Mortgage Advisor, MD

Updated: June 4, 2024

The Bank of England’s base rate is something you should be aware of if you’re applying for a mortgage, or any other type of finance, for that matter.

But what exactly is the base rate, what is it currently set at, and how could it affect your mortgage application? You’ll find the answers to these questions and more in this guide.

What is the Bank of England base rate and how does it affect mortgages?

The Bank of England base rate is an interest rate set by the UK’s central bank. It determines the rate that banks and lenders will pay when they borrow from the Bank of England.

It can have a significant impact on mortgages as the interest rate borrowers pay on them usually moves up or down when the central bank changes its base rate. The same applies to other financial products, including savings accounts, loans and ISAs.

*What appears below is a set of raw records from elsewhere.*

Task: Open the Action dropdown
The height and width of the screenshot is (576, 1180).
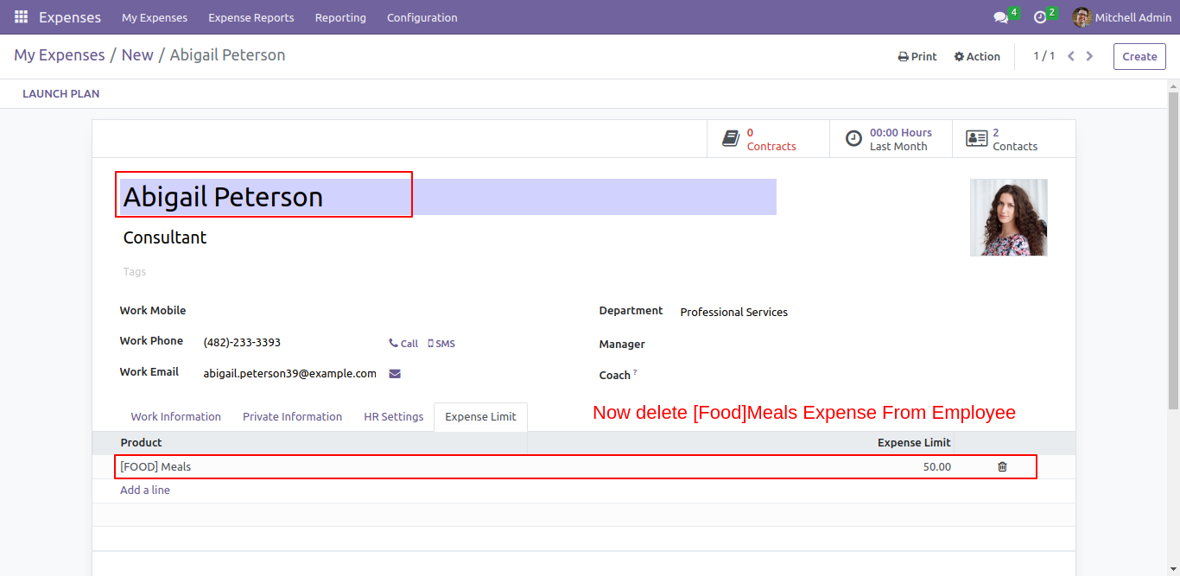Action: (x=977, y=56)
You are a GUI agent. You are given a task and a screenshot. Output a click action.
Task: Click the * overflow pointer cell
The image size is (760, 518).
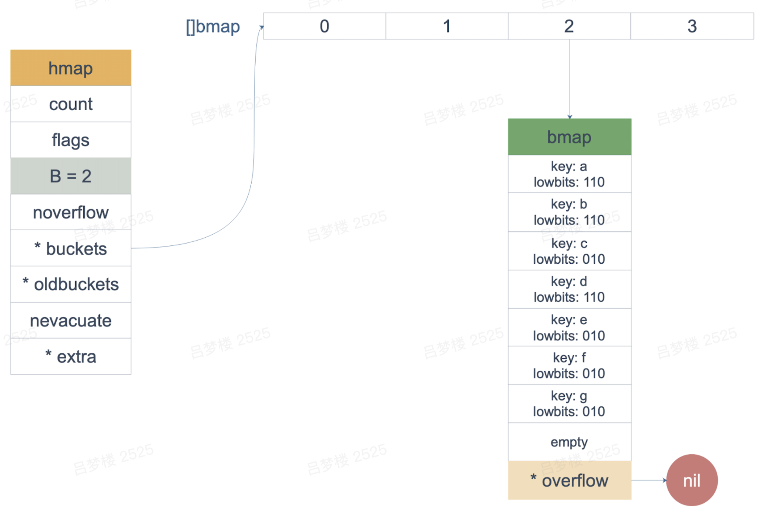pyautogui.click(x=570, y=480)
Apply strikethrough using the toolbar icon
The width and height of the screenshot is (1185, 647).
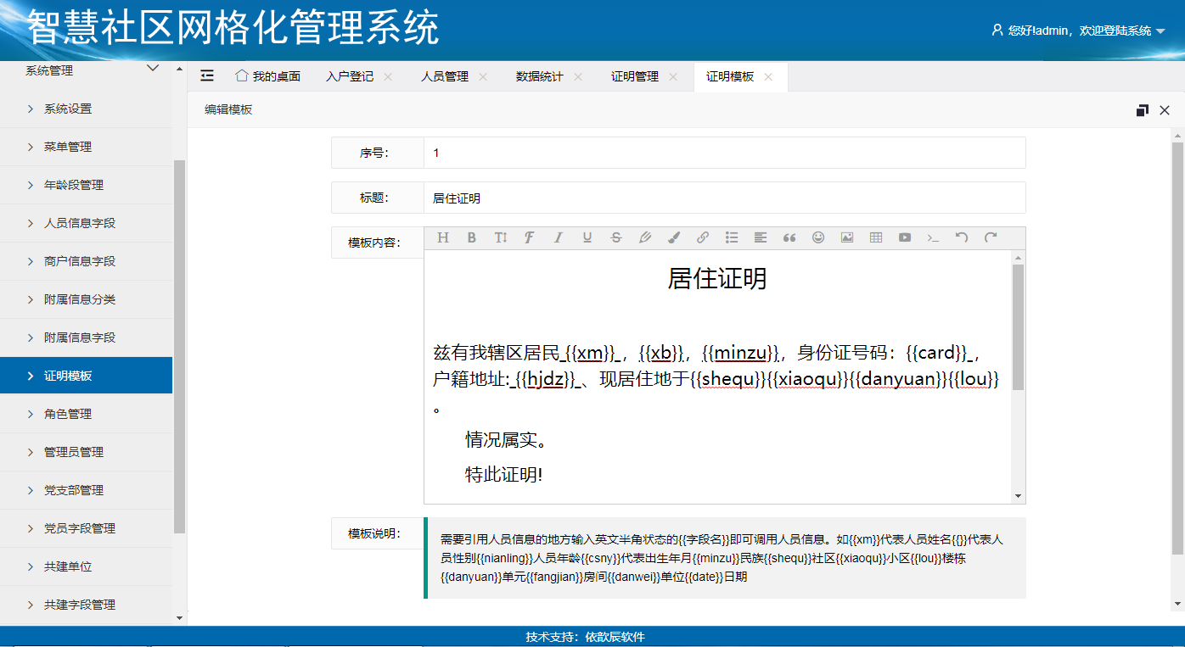615,238
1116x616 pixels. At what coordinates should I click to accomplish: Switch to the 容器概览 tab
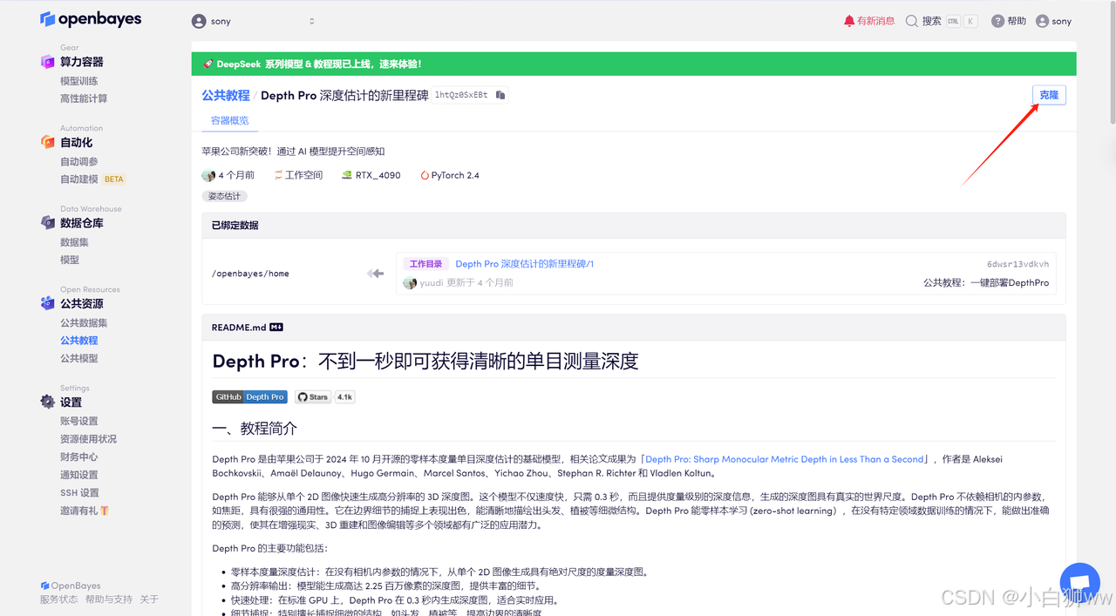229,120
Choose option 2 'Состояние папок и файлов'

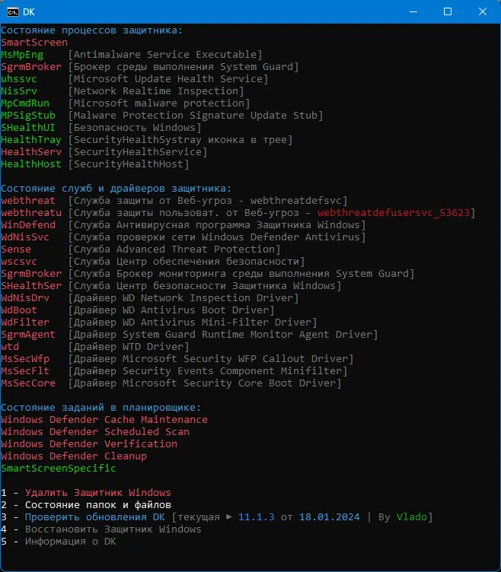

Certain types of mortgage are affected more than others. Some tracker mortgages, for example, are tied directly to the base rate and will move up or down in line with it. They can be great at times of low interest, but risky under volatile market conditions.

Lenders will typically increase their standard variable rate (SVR), and potentially, the rates across their product range when the Bank of England ups its rate, but this isn’t always bad news for existing borrowers. This is because many mortgage agreements have an introductory rates period that’s unaffected by base rate changes, such as fixed-rate mortgages.

If you’re applying for a mortgage, it’s a good idea to look up a forecast for the base rate or speak to an expert to see whether it’s likely to move up or down during the process.

Can your interest rate change during the mortgage application process?

This really depends on the lender you choose. Some lenders say the rate is secured once an agreement in principle has been given, some only upon lodging a full application or when the mortgage offer has been made and some even reserve the right to change it up until completion.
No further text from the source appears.